Repeat word for word the part of the Monthly Action text below between "Monthly Action (月刊アクション, Gekkan" and "to other magazines.", inclusive.

§ DOCUMENT TEXT:
┌──
Japanese manga magazine

Monthly Action (月刊アクション, Gekkan Akushon) was a Japanese seinen manga magazine published by Futabasha from 2013 to 2024.

==History==
Monthly Action was launched on May 25, 2013, the anniversary of publisher Futabasha's founding. The magazine was formed from a merging of the editorial departments of the manga magazines Manga Action, Comic High!, and Manga Town. While typically categorized as seinen magazine (manga for young adult men), the magazine follows a philosophy of publishing "anything interesting", and does not strictly conform to a specific genre or target demographic. The magazine launched with Action Kamen, a series based on a fictional in-universe super hero from the manga series Crayon Shin-chan.

The magazine ended its publication on February 24, 2024, with its current series transferred to other magazines.
Miss Kobayashi's Dragon Maid, Tsugumomo, Sword of the Demon Hunter: Kijin Gentōshō, Wazato Miseteru? Kamoi-san, and Kawasemi-san no Tsuri Gohan moved to sister magazine Manga Action. Other series, including the four Miss Kobayashi's Dragon Maid spinoff manga, were all transferred to the Web Action manga website. Hina no Mama ja Dame Desu ka? and Seiten no Ordo - Talc Teikoku Kōkyī Hishi manga both published their final chapters in the issue.
└──
§ MATERIAL PROVIDED:
┌──
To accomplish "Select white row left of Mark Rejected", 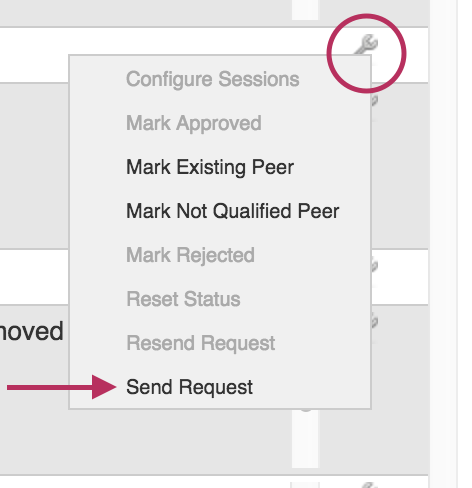I will click(34, 277).
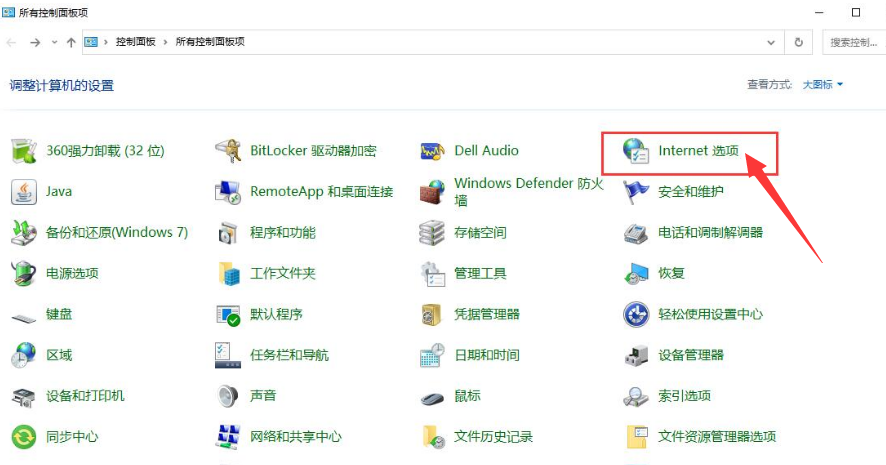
└──
§ TASK RESPONSE:
Monthly Action (月刊アクション, Gekkan Akushon) was a Japanese seinen manga magazine published by Futabasha from 2013 to 2024.

==History==
Monthly Action was launched on May 25, 2013, the anniversary of publisher Futabasha's founding. The magazine was formed from a merging of the editorial departments of the manga magazines Manga Action, Comic High!, and Manga Town. While typically categorized as seinen magazine (manga for young adult men), the magazine follows a philosophy of publishing "anything interesting", and does not strictly conform to a specific genre or target demographic. The magazine launched with Action Kamen, a series based on a fictional in-universe super hero from the manga series Crayon Shin-chan.

The magazine ended its publication on February 24, 2024, with its current series transferred to other magazines.